Tekst źródłowy:
==*==

Cudze jabłka recenzja

Zazdrość "przyjaciółki".

Autor: @maciejek7 ·3 minuty
2021-10-05
Skomentuj
18 Polubień
"Cudze jabłka" to moja pierwsza książka pani Agnieszki Krakowiak-Kondrackiej, wpadła mi w oko okładka, a i tytuł też trochę intrygujący, więc nie mogłam się oprzeć, lecz muszę przyznać, że jestem zaskoczona pozytywnie. Spodobała mi się ta historia jakby żywcem z życia wzięta.

Nie zawsze musi być wspaniale, żeby było dobrze.


Zaczęłam mieszać różne gatunki literackie, aby nie popaść w kryminalną rutynę. Te książkę czyta się lekko mimo tego, że porusza dość trudny temat, to można nawet chwilami się roześmiać. To całkiem dobra i miła odmiana czytania, zwłaszcza, że ja ostatnio praktycznie nic nie robię, tylko czytam.
Ewa i Marek Dragonowie są szczęśliwym małżeństwem, mają jedenastoletnią córkę Ewę. Żyją dostatnio, luksusowy apartament, służąca, stać ich na wszystko, nawet na prywatną szkołę oraz nauki pływania dla córki. Ewa nie pracuje, zajmuje się domem i córką, mąż jest biznesmenem i wystarcza im na wszystko. Chcąc jeszcze bardziej rozwinąć swoją działalność, Marek chce dopiąć interesy w Grecji. Ewa postanawia pojechać tam z nim razem z córką aby trochę odpocząć. Niestety, po jednym fascynującym dniu nad greckim morzem wszystko się rozsypuje jak domek z kart. Interesy Marka stoją pod wielkim znakiem zapytania, a on zostaje bankrutem, nie stać ich nawet na pobyt w Grecji i muszą szybko wracać do kraju. To dopiero początek dramatu...

Małżeństwo to jak chodzenie po kładce z zawiązanymi oczami. Nie wiadomo, czy partner pomoże utrzymać równowagę, czy przyczyni się do upadku.


Takie sytuacje często się w życiu zdarzają, przez zachłanność i naiwność oraz często nieprzemyślane decyzje no i oczywiście przez nieuczciwych wspólników lub kontrahentów można w ciągu jednego dnia z ustawionego, bogatego biznesmena stać się zwykłym, biednym człowiekiem, któremu nie dość, że ciężko związać koniec z końcem, to jeszcze obciążonym kredytem. Chociaż wszyscy wiemy, ze pieniądze nie dają szczęścia, to jednak nie da się bez nich żyć. Żyć w biedzie potrafi wiele rodzin, ale gdy ludzie są przyzwyczajeni do liczenia każdej złotówki, to nie jest to może aż takim problemem jak nagła utrata bogactwa i znalezienie się w biedzie. Nie ma już wtedy znajomości i niby przyjaciół. Trzeba liczyć tylko na siebie, co nie jest łatwe.

W biedzie bardzo trudno poznać przyjaciół. Bieda to jest stan, w którym najczęściej jest się bardzo samotnym.

==*==

Dostarczone dane:
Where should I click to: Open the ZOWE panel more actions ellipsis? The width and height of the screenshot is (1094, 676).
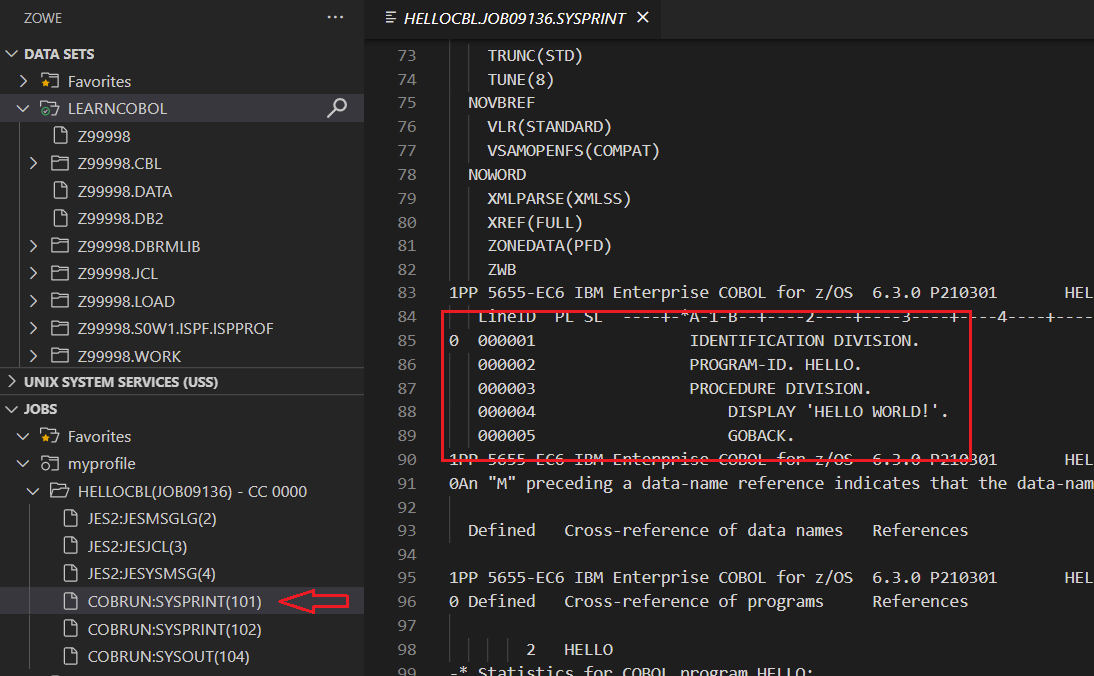coord(335,18)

==*==

Zadania do wykonania:
a) Odpowiedz na pytania na podstawie recenzji książki „Cudze jabłka”:
(i) Kto jest autorką recenzowanej książki?
(ii) Ile lat ma córka Ewy i Marka Dragonów?
(iii) W jakim kraju Marek chce dopiąć interesy?
b) Przepisz bez zmian fragment recenzji książki „Cudze jabłka” od słów „Cudze jabłka recenzja” aż do słów „żeby było dobrze.” włącznie.
c) Rozwiń recenzję książki „Cudze jabłka”, dopisując jej dalszy ciąg od miejsca, w którym się kończy.

Zestaw odpowiedzi:
a)
(i) Agnieszka Krakowiak-Kondracka.
(ii) Jedenaście lat.
(iii) W Grecji.

b)
Cudze jabłka recenzja

Zazdrość "przyjaciółki".

Autor: @maciejek7 ·3 minuty
2021-10-05
Skomentuj
18 Polubień
"Cudze jabłka" to moja pierwsza książka pani Agnieszki Krakowiak-Kondrackiej, wpadła mi w oko okładka, a i tytuł też trochę intrygujący, więc nie mogłam się oprzeć, lecz muszę przyznać, że jestem zaskoczona pozytywnie. Spodobała mi się ta historia jakby żywcem z życia wzięta.

Nie zawsze musi być wspaniale, żeby było dobrze.

c)
I pozbawionym oparcia.


Do mieszkania Ewy i Marka wkracza komornik, widmo całkowitego bankructwa jest coraz bardziej wyraźne. W tym całym nieszczęściu dobrze, ze Ewa ma na wsi domek po rodzicach, należy wyłącznie do niej, a skoro mają rozdzielność majątkową komornik nie może go zająć, inaczej staliby się po prostu bezdomni.... Wyprowadzają się na wieś, został im tylko jeden samochód, również własność Ewy. Zaczynają się w rodzinie Dragonów animozje, pretensje, niedomówienia, trzeba zacząć inaczej żyć, oszczędniej, tylko jak to zrobić oto jest pytanie.

- Tu piszą, że optymizm jest przereklamowany. Pesymiści lepiej oceniają swoje szanse i rzadziej wpadają w tarapaty. Są ostrożniejsi.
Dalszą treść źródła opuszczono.